EXCERPTED PASSAGE:
+ + + + + + +
Vegan Sopa de Albóndigas (Mexican Meatball Soup)
Author: 
Recipe type: Vegan Soup
Cuisine: Mexican
Prep time: 
Cook time: 
Total time: 
Serves: 8-10
 
A vegan spin on the traditional Mexican Meatball soup that is loaded with meaty vegan meatballs, vegetables, and tons of flavor!
Ingredients
  • ¼ cup olive oil, divided
  • 3 tsp sea salt, divided
  • Pepper
  • 2 pounds ripe tomatoes, about 8-10 tomatoes
  • ½ cup short grain rice, also known as sushi rice
  • 2 vegan eggs, such as Bob's Red Mill or Ener-G egg replacer *
  • 1 LB Beyond Meat Ground *
  • 2½ cups diced white onion, divided
  • ½ cup unseasoned breadcrumbs (gluten free if desired) *
  • 1 cup chopped cilantro, divided
  • 8 cloves minced fresh garlic, divided
  • 3 tsp dried Mexican oregano, divided
  • 4 tsp cumin, divided
  • 6 tsp vegan chicken bouillon paste or 6 vegan chicken bouillon cubes *
  • 1½ cups potatoes, peeled and cubed
  • 2 cups carrots, sliced into about ½" rounds
  • 3 cups sliced zucchini
  • 1 sliced jalapeno, optional
  • Fresh lemon slices, for garnish
  • Additional chopped fresh cilantro, for garnish
Instructions
  1. Preheat oven to 425°F. Cut the tomatoes in half and gently scoop out the seeds with a spoon or your fingers. Toss the tomatoes halves with 2 tablespoons of olive oil, 1 teaspoon of salt, and a few cracks of fresh black pepper. Place tomatoes on a parchment paper lined baking tray and roast until softened and slightly browned, about 30-40 minutes. Remove and place roasted tomatoes in blender. Pulse until crushed, resembling chunky salsa, but not fully blended and smooth - you want there to be some remnants of the tomatoes in the blender. Set aside.
  2. Add rice to a bowl. Heat about 1½ cups water on high heat. Once water reaches a rolling boil, add it to the rice, covering it by about an half an inch or so. Set aside for 20 minutes. Drain and rinse in a colander. Set aside.
  3. Prepare vegan eggs according to package directions. Set aside.
+ + + + + + +
INFORMATION SHOWN:
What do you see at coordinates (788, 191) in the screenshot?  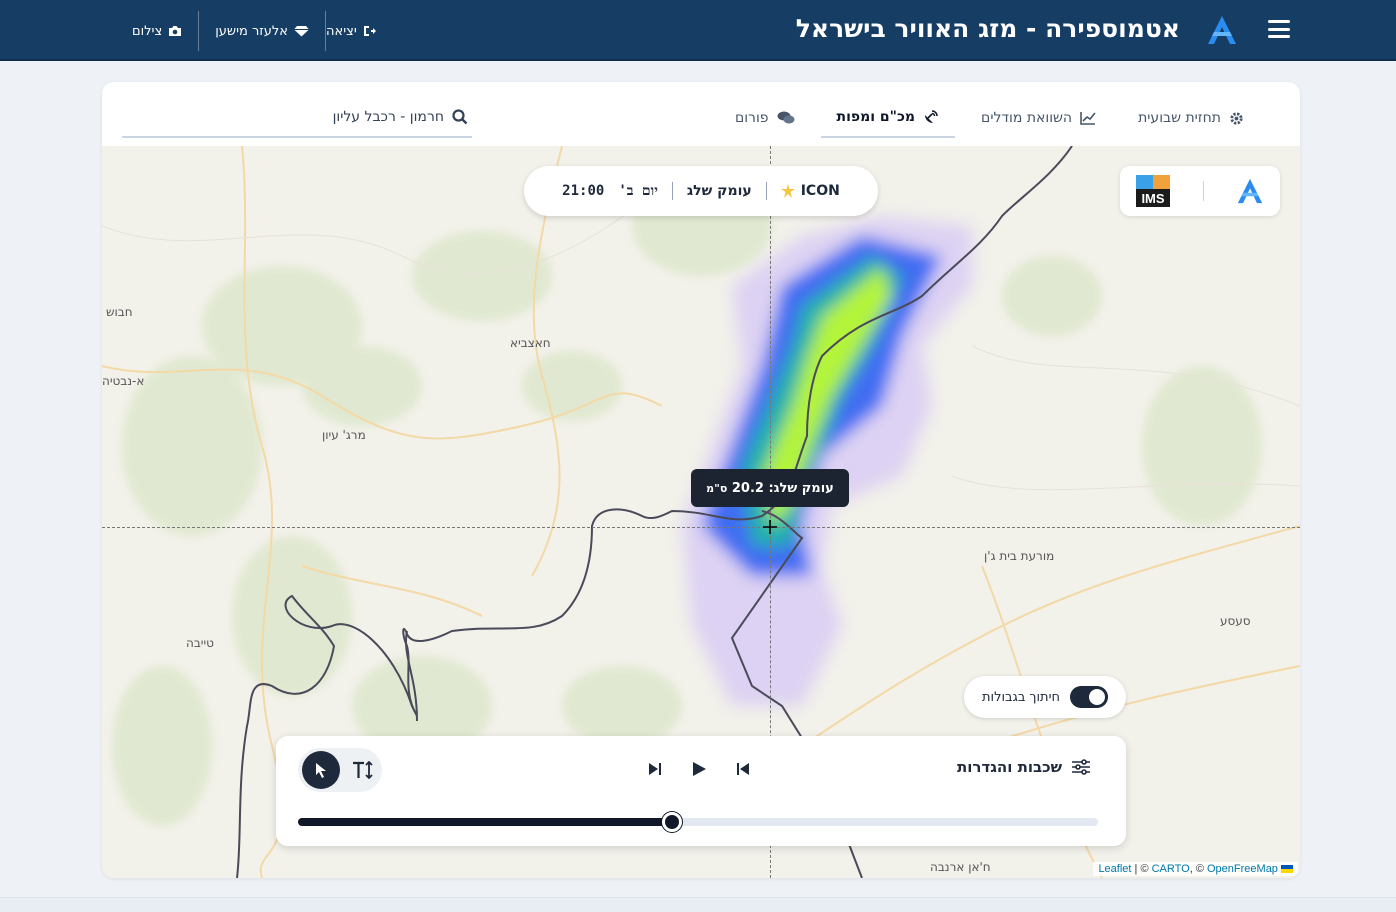 I see `model-icon` at bounding box center [788, 191].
+ + + + + + +
Answer these questions from the meatball soup recipe.
1. How many people does it serve?
2. What other name does it give for short grain rice?
3. To what temperature is the oven preheated?
Nothing in the listing is needed; the meatball soup recipe is enough.

1. 8-10
2. Sushi rice
3. 425°F